* Short problem *
Format the listing from its first line up to and including the line containing "[1936, 622]" as a JSON list of strings, with one string per line and blank lines omitted.

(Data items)
=======

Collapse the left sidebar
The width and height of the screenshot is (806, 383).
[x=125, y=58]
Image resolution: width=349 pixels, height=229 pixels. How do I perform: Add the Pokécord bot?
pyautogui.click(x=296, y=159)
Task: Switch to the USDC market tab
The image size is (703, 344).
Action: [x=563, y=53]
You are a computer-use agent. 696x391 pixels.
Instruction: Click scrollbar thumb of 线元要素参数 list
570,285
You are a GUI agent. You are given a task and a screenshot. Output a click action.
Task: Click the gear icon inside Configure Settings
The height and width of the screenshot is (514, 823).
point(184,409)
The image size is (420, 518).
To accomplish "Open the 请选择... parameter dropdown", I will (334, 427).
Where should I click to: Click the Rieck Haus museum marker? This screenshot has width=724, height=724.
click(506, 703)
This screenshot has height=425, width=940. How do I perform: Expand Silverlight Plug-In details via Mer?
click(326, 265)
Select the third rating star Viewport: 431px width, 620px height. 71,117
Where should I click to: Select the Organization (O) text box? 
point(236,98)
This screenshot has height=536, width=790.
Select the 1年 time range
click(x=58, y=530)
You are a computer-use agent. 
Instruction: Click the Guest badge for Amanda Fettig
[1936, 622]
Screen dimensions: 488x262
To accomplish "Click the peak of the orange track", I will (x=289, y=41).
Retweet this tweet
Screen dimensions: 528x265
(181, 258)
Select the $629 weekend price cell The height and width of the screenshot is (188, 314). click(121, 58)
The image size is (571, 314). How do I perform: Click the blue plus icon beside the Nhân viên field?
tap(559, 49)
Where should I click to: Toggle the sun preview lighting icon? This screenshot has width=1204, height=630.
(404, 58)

=======

* Result for this task *
[
  "Collapse the left sidebar",
  "The width and height of the screenshot is (806, 383).",
  "[x=125, y=58]",
  "Image resolution: width=349 pixels, height=229 pixels. How do I perform: Add the Pokécord bot?",
  "pyautogui.click(x=296, y=159)",
  "Task: Switch to the USDC market tab",
  "The image size is (703, 344).",
  "Action: [x=563, y=53]",
  "You are a computer-use agent. 696x391 pixels.",
  "Instruction: Click scrollbar thumb of 线元要素参数 list",
  "570,285",
  "You are a GUI agent. You are given a task and a screenshot. Output a click action.",
  "Task: Click the gear icon inside Configure Settings",
  "The height and width of the screenshot is (514, 823).",
  "point(184,409)",
  "The image size is (420, 518).",
  "To accomplish \"Open the 请选择... parameter dropdown\", I will (334, 427).",
  "Where should I click to: Click the Rieck Haus museum marker? This screenshot has width=724, height=724.",
  "click(506, 703)",
  "This screenshot has height=425, width=940. How do I perform: Expand Silverlight Plug-In details via Mer?",
  "click(326, 265)",
  "Select the third rating star Viewport: 431px width, 620px height. 71,117",
  "Where should I click to: Select the Organization (O) text box? ",
  "point(236,98)",
  "This screenshot has height=536, width=790.",
  "Select the 1年 time range",
  "click(x=58, y=530)",
  "You are a computer-use agent. ",
  "Instruction: Click the Guest badge for Amanda Fettig",
  "[1936, 622]"
]